Passing the torch: Cooking with kids

May 5, 2011

parent-child-cooking
Perhaps you, like me, have found yourself amused and bemused as you have made your way through the refrigerator and frozen food sections of the local grocery store, and observed the proliferation of pre-made food options. Items such as already hard-boiled eggs, breakfast burritos, frozen chunks of cooked chicken meat, vacuum sealed marinated tri-tip, and mini-hamburgers nestled in buns all vie for attention in freezer and refrigerator spaces. Pancakes stacked up in neat little towers were my favorite “you must be joking” moment, to be swiftly followed by a bit of melancholy that so many of us don't take the time to cook much any more.

As we all know, the benefits of preparing fresh food at home are myriad. Alas, the time savings and convenience of prepared foods can beckon strongly.

So when I happened to hear during a radio interview with celebrity chef Guy Fieri that he was partnering with California State Senator Anthony Cannella in introducing Senate Joint Resolution 5, which designates every Sunday as “Cooking with Kids Day,” it seemed like a great idea.

* [Material]:

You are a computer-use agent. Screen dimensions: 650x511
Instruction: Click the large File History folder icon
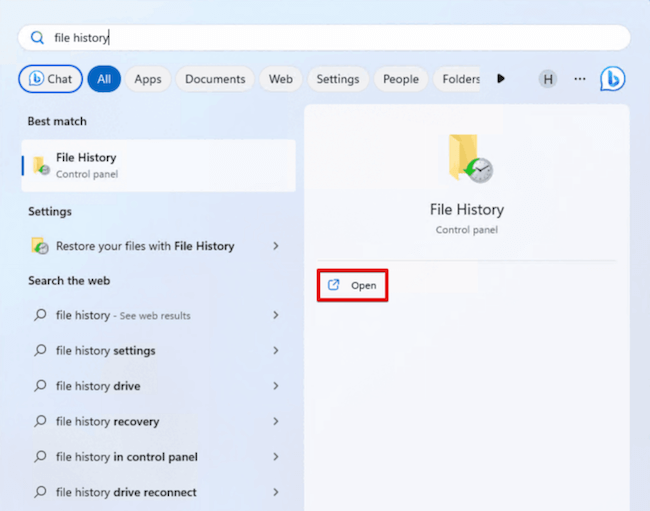[468, 159]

* [Aim of the exercise]: Write out the article on cooking with kids again, word for word from start to finish.

* [Answer for the task]:
Passing the torch: Cooking with kids

May 5, 2011

parent-child-cooking
Perhaps you, like me, have found yourself amused and bemused as you have made your way through the refrigerator and frozen food sections of the local grocery store, and observed the proliferation of pre-made food options. Items such as already hard-boiled eggs, breakfast burritos, frozen chunks of cooked chicken meat, vacuum sealed marinated tri-tip, and mini-hamburgers nestled in buns all vie for attention in freezer and refrigerator spaces. Pancakes stacked up in neat little towers were my favorite “you must be joking” moment, to be swiftly followed by a bit of melancholy that so many of us don't take the time to cook much any more.

As we all know, the benefits of preparing fresh food at home are myriad. Alas, the time savings and convenience of prepared foods can beckon strongly.

So when I happened to hear during a radio interview with celebrity chef Guy Fieri that he was partnering with California State Senator Anthony Cannella in introducing Senate Joint Resolution 5, which designates every Sunday as “Cooking with Kids Day,” it seemed like a great idea.